The script has not changed. The actors keep rotating. Yet, the Nigerian public keeps walking into the same trap. The tragedy? They walk in willingly, eyes wide open, wallets even wider.

For those who may have forgotten, MMM was a Russian Ponzi scheme introduced into Nigeria around 2015. It promised a 30% monthly return. That is right,  30% return on investment in 30 days, with no verifiable product, no service, no business model, just a fancy website and testimonies from early beneficiaries.

Despite repeated warnings from the Central Bank of Nigeria (CBN), the Securities and Exchange Commission (SEC), and financial experts across the country, Nigerians poured in their life savings. Some sold land. Some borrowed money to “invest.” Others dragged family and friends into the scheme like modern-day evangelists. The result? A collective national financial collapse in December 2016 when MMM shut down and vanished.

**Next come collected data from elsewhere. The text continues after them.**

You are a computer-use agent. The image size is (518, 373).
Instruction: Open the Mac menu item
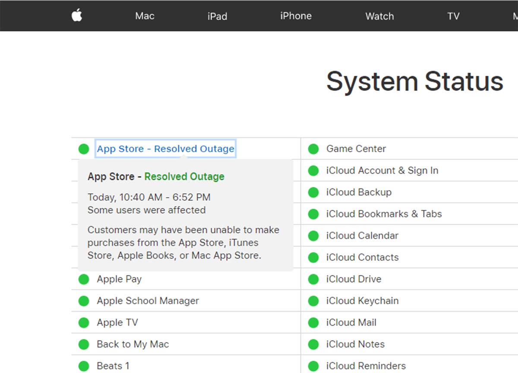click(x=145, y=16)
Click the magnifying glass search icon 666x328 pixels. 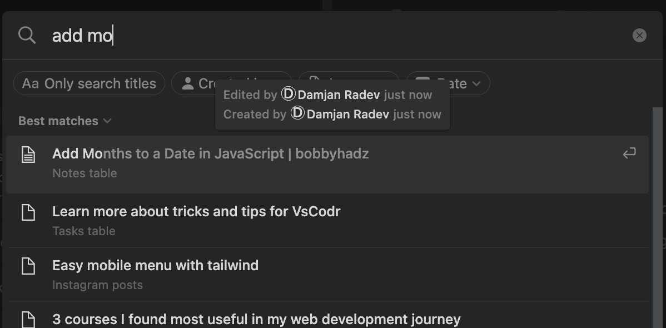[27, 35]
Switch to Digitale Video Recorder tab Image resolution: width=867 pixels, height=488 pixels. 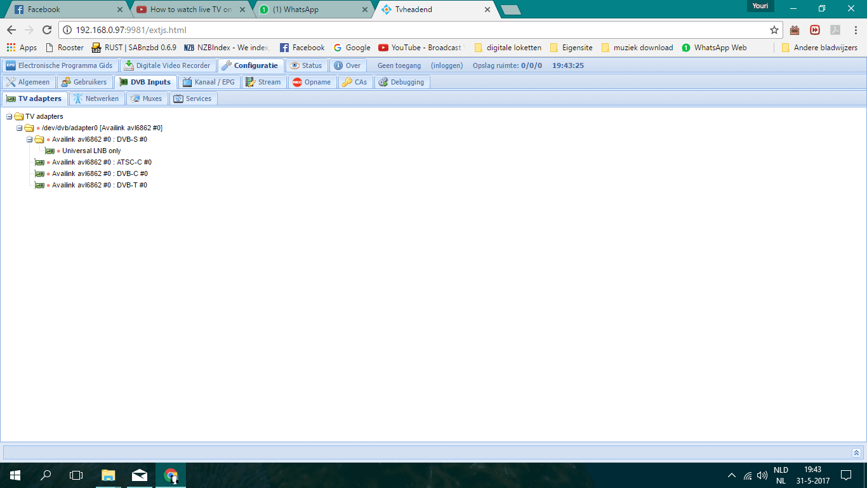point(168,65)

Like an open wound left untreated, the vacuum MMM created was soon filled with other schemes that cut across Ultimate Cycler, Loom, Naira Wealth, Racksterli, Chinmark Group, MBA Forex, and several others. Each came cloaked in new branding, fresh buzzwords, social media glitz, and increasingly sophisticated lies. Not only that, the tactics remain eerily consistent with promise of insane returns, creation of artificial scarcity or urgency, recruitment of social media influencers and local ambassadors. Other baits adopted by the scammers include use of early payouts to seduce more victims.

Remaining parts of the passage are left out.